Each record listed below is to be output exactly as written.

════

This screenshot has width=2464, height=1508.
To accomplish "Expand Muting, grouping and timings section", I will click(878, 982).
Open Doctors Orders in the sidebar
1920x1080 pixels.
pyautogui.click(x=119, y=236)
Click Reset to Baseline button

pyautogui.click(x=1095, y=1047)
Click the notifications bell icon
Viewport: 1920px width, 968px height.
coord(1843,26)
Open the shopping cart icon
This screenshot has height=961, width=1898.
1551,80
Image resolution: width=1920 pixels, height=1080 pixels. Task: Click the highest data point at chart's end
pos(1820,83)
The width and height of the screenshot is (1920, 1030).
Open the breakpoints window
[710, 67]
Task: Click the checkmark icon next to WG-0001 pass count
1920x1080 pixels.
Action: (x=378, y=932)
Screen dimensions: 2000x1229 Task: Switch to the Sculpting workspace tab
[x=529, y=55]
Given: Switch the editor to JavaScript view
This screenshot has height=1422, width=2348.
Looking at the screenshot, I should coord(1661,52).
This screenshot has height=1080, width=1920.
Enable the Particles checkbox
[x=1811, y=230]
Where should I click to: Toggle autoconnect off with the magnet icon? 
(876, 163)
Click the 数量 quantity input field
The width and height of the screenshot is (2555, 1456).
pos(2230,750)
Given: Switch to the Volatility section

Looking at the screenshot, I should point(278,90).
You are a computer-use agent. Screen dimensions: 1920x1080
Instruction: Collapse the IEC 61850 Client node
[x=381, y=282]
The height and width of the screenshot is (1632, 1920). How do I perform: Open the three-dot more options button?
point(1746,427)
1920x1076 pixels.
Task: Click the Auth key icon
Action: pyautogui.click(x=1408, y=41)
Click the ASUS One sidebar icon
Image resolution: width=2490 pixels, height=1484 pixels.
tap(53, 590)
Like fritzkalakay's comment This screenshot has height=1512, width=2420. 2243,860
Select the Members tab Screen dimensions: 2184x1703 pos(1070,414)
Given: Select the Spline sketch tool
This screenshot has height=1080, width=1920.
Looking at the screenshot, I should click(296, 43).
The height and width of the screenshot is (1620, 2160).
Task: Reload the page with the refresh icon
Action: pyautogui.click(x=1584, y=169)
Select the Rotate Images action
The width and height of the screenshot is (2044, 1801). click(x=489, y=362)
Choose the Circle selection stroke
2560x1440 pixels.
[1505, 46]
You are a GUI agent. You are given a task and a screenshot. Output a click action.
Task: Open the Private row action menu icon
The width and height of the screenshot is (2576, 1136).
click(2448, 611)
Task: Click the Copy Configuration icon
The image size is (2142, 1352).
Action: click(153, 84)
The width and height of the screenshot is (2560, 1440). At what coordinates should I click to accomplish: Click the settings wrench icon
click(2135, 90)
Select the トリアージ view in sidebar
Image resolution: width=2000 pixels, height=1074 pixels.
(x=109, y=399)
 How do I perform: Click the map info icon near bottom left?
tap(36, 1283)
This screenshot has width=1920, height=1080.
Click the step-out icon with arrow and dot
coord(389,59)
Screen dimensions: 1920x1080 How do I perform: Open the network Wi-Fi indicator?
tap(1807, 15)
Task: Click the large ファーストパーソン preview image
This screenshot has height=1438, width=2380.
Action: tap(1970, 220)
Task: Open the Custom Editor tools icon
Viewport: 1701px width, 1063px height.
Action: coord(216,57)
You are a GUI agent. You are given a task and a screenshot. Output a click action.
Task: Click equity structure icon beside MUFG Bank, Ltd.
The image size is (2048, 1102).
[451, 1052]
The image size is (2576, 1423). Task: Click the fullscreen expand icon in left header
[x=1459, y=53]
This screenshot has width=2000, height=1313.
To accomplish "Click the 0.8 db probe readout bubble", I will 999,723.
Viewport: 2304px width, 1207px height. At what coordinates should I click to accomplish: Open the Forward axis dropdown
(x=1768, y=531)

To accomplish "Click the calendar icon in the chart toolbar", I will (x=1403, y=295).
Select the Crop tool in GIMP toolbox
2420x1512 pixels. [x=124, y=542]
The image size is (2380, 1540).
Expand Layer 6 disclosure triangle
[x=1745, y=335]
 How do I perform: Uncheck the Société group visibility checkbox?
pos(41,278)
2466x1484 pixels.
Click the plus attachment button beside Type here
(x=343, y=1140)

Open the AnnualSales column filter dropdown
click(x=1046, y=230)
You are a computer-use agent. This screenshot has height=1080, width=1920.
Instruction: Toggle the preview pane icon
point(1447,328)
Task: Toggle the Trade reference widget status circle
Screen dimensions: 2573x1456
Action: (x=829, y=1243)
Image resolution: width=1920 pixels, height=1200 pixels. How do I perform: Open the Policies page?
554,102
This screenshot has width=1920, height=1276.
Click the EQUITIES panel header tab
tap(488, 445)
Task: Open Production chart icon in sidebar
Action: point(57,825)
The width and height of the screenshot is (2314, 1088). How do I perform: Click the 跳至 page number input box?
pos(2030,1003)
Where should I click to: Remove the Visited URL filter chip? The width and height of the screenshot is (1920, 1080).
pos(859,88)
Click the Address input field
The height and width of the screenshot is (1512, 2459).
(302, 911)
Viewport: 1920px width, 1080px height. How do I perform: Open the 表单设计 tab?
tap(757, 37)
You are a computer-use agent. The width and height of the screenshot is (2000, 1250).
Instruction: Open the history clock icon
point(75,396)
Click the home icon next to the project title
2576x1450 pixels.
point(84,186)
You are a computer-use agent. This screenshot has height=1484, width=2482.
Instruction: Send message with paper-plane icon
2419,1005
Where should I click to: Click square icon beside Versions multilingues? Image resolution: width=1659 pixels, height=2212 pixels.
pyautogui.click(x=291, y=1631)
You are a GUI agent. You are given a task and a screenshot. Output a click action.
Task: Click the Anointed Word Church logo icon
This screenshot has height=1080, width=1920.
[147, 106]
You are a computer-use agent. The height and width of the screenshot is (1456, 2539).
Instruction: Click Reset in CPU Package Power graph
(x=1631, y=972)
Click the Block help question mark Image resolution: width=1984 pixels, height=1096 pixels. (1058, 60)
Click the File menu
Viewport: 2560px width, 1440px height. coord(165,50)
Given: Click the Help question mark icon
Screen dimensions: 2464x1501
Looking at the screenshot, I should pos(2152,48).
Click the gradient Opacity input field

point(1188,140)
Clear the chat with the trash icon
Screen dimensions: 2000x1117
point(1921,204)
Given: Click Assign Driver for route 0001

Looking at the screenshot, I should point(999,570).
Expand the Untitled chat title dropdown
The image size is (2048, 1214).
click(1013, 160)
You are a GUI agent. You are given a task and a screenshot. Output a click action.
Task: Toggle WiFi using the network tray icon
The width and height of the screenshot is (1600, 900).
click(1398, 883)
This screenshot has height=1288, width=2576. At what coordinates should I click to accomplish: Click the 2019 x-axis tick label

════

▶ _RESPONSE TO THIS TASK_
This screenshot has width=2464, height=1508.
To accomplish "Expand Muting, grouping and timings section", I will click(878, 982).
Open Doctors Orders in the sidebar
1920x1080 pixels.
pyautogui.click(x=119, y=236)
Click Reset to Baseline button

pyautogui.click(x=1095, y=1047)
Click the notifications bell icon
Viewport: 1920px width, 968px height.
coord(1843,26)
Open the shopping cart icon
This screenshot has height=961, width=1898.
1551,80
Image resolution: width=1920 pixels, height=1080 pixels. Task: Click the highest data point at chart's end
pos(1820,83)
The width and height of the screenshot is (1920, 1030).
Open the breakpoints window
[710, 67]
Task: Click the checkmark icon next to WG-0001 pass count
1920x1080 pixels.
Action: (x=378, y=932)
Screen dimensions: 2000x1229 Task: Switch to the Sculpting workspace tab
[x=529, y=55]
Given: Switch the editor to JavaScript view
This screenshot has height=1422, width=2348.
Looking at the screenshot, I should coord(1661,52).
This screenshot has height=1080, width=1920.
Enable the Particles checkbox
[x=1811, y=230]
Where should I click to: Toggle autoconnect off with the magnet icon? 
(876, 163)
Click the 数量 quantity input field
The width and height of the screenshot is (2555, 1456).
pos(2230,750)
Given: Switch to the Volatility section

Looking at the screenshot, I should point(278,90).
You are a computer-use agent. Screen dimensions: 1920x1080
Instruction: Collapse the IEC 61850 Client node
[x=381, y=282]
The height and width of the screenshot is (1632, 1920). How do I perform: Open the three-dot more options button?
point(1746,427)
1920x1076 pixels.
Task: Click the Auth key icon
Action: pyautogui.click(x=1408, y=41)
Click the ASUS One sidebar icon
Image resolution: width=2490 pixels, height=1484 pixels.
tap(53, 590)
Like fritzkalakay's comment This screenshot has height=1512, width=2420. 2243,860
Select the Members tab Screen dimensions: 2184x1703 pos(1070,414)
Given: Select the Spline sketch tool
This screenshot has height=1080, width=1920.
Looking at the screenshot, I should click(296, 43).
The height and width of the screenshot is (1620, 2160).
Task: Reload the page with the refresh icon
Action: pyautogui.click(x=1584, y=169)
Select the Rotate Images action
The width and height of the screenshot is (2044, 1801). click(x=489, y=362)
Choose the Circle selection stroke
2560x1440 pixels.
[1505, 46]
You are a GUI agent. You are given a task and a screenshot. Output a click action.
Task: Open the Private row action menu icon
The width and height of the screenshot is (2576, 1136).
click(2448, 611)
Task: Click the Copy Configuration icon
The image size is (2142, 1352).
Action: click(153, 84)
The width and height of the screenshot is (2560, 1440). At what coordinates should I click to accomplish: Click the settings wrench icon
click(2135, 90)
Select the トリアージ view in sidebar
Image resolution: width=2000 pixels, height=1074 pixels.
(x=109, y=399)
 How do I perform: Click the map info icon near bottom left?
tap(36, 1283)
This screenshot has width=1920, height=1080.
Click the step-out icon with arrow and dot
coord(389,59)
Screen dimensions: 1920x1080 How do I perform: Open the network Wi-Fi indicator?
tap(1807, 15)
Task: Click the large ファーストパーソン preview image
This screenshot has height=1438, width=2380.
Action: tap(1970, 220)
Task: Open the Custom Editor tools icon
Viewport: 1701px width, 1063px height.
Action: coord(216,57)
You are a GUI agent. You are given a task and a screenshot. Output a click action.
Task: Click equity structure icon beside MUFG Bank, Ltd.
The image size is (2048, 1102).
[451, 1052]
The image size is (2576, 1423). Task: Click the fullscreen expand icon in left header
[x=1459, y=53]
This screenshot has width=2000, height=1313.
To accomplish "Click the 0.8 db probe readout bubble", I will 999,723.
Viewport: 2304px width, 1207px height. At what coordinates should I click to accomplish: Open the Forward axis dropdown
(x=1768, y=531)

To accomplish "Click the calendar icon in the chart toolbar", I will (x=1403, y=295).
Select the Crop tool in GIMP toolbox
2420x1512 pixels. [x=124, y=542]
The image size is (2380, 1540).
Expand Layer 6 disclosure triangle
[x=1745, y=335]
 How do I perform: Uncheck the Société group visibility checkbox?
pos(41,278)
2466x1484 pixels.
Click the plus attachment button beside Type here
(x=343, y=1140)

Open the AnnualSales column filter dropdown
click(x=1046, y=230)
You are a computer-use agent. This screenshot has height=1080, width=1920.
Instruction: Toggle the preview pane icon
point(1447,328)
Task: Toggle the Trade reference widget status circle
Screen dimensions: 2573x1456
Action: (x=829, y=1243)
Image resolution: width=1920 pixels, height=1200 pixels. How do I perform: Open the Policies page?
554,102
This screenshot has width=1920, height=1276.
Click the EQUITIES panel header tab
tap(488, 445)
Task: Open Production chart icon in sidebar
Action: point(57,825)
The width and height of the screenshot is (2314, 1088). How do I perform: Click the 跳至 page number input box?
pos(2030,1003)
Where should I click to: Remove the Visited URL filter chip? The width and height of the screenshot is (1920, 1080).
pos(859,88)
Click the Address input field
The height and width of the screenshot is (1512, 2459).
(302, 911)
Viewport: 1920px width, 1080px height. How do I perform: Open the 表单设计 tab?
tap(757, 37)
You are a computer-use agent. The width and height of the screenshot is (2000, 1250).
Instruction: Open the history clock icon
point(75,396)
Click the home icon next to the project title
2576x1450 pixels.
point(84,186)
You are a computer-use agent. This screenshot has height=1484, width=2482.
Instruction: Send message with paper-plane icon
2419,1005
Where should I click to: Click square icon beside Versions multilingues? Image resolution: width=1659 pixels, height=2212 pixels.
pyautogui.click(x=291, y=1631)
You are a GUI agent. You are given a task and a screenshot. Output a click action.
Task: Click the Anointed Word Church logo icon
This screenshot has height=1080, width=1920.
[147, 106]
You are a computer-use agent. The height and width of the screenshot is (1456, 2539).
Instruction: Click Reset in CPU Package Power graph
(x=1631, y=972)
Click the Block help question mark Image resolution: width=1984 pixels, height=1096 pixels. (1058, 60)
Click the File menu
Viewport: 2560px width, 1440px height. coord(165,50)
Given: Click the Help question mark icon
Screen dimensions: 2464x1501
Looking at the screenshot, I should pos(2152,48).
Click the gradient Opacity input field

point(1188,140)
Clear the chat with the trash icon
Screen dimensions: 2000x1117
point(1921,204)
Given: Click Assign Driver for route 0001

Looking at the screenshot, I should point(999,570).
Expand the Untitled chat title dropdown
The image size is (2048, 1214).
click(1013, 160)
You are a GUI agent. You are given a task and a screenshot. Output a click action.
Task: Toggle WiFi using the network tray icon
The width and height of the screenshot is (1600, 900).
click(1398, 883)
This screenshot has height=1288, width=2576. At what coordinates should I click to accomplish: Click the 2019 x-axis tick label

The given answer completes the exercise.